I can't tell if we're on the same or different page here. The commit
message advertises that the tramp prologue will set %r7 and %r8 up
specially, and basically the whole point of this patch is that this is
what will make the function dt_cg_tramp_copy_args_from_regs() work --
that is, having %r7 and %r8 set up properly before entering this
function. The thing is, while the function explicitly relies on %r7 as
advertised, the callers pass %r8 in as the function argument rp. So,
this function no longer has explicit dependence on %r8. So, why does
its introductory comment still talk about %r8. E.g. the caller could
put the pointer to the BPF context in some other register (like %r6 or
something) and tell dt_cg_tramp_copy_args_from_regs() to use that
register instead.
>> In any case, referring to rp as a dt_pt_regs is confusing since this
>> pointer is otherwise referred to as a BPF context. I understand how
>> this pointer can be understood to point both to a BPF context and to a
>> dt_pt_regs, but one might as well just be consistent how one talks about
>> these things.
> Where is this 'rp' argument referred to as a BPF context? It is most
> definitely the register number that holds a pointer to the dt_pr_regs struct.

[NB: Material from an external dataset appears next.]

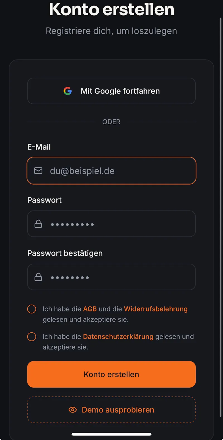Viewport: 223px width, 440px height.
Task: Accept the AGB and Widerrufsbelehrung checkbox
Action: click(32, 309)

We pass %r8 in as rp, and %r8 is typically referred to as a pointer to
the BPF context.
The commit message says:
The trampoline prologue will now
set up %r7 as a pointer to the mstate and %r8 as a pointer to
the BPF
context.
This point is reiterated several times in the comments in dt_cg.c for
dt_cg_tramp_prologue_act().
So, for example, you can go to dt_prov_fbt.c, where the trampoline says:
dt_cg_tramp_prologue(pcb);
/*
* After the dt_cg_tramp_prologue() call, we have:
* // (%r7 = dctx->mst)
* // (%r8 = dctx->ctx)
*/
dt_cg_tramp_copy_args_from_regs(pcb, BPF_REG_8);
So, that second argument to dt_cg_tramp_copy_args_from_regs() -- namely,
rp -- is the "pointer to the BPF context."
>>> +void
>>> +dt_cg_tramp_copy_args_from_regs(dt_pcb_t *pcb, int rp)
>>> +{
>>> + dt_irlist_t *dlp = &pcb->pcb_ir;
>>> + int i;
>>> + uint_t lbl_store = dt_irlist_label(dlp);
>>> +
>>> + /*
>>> + * for (i = 0; i < PT_REGS_ARGC; i++)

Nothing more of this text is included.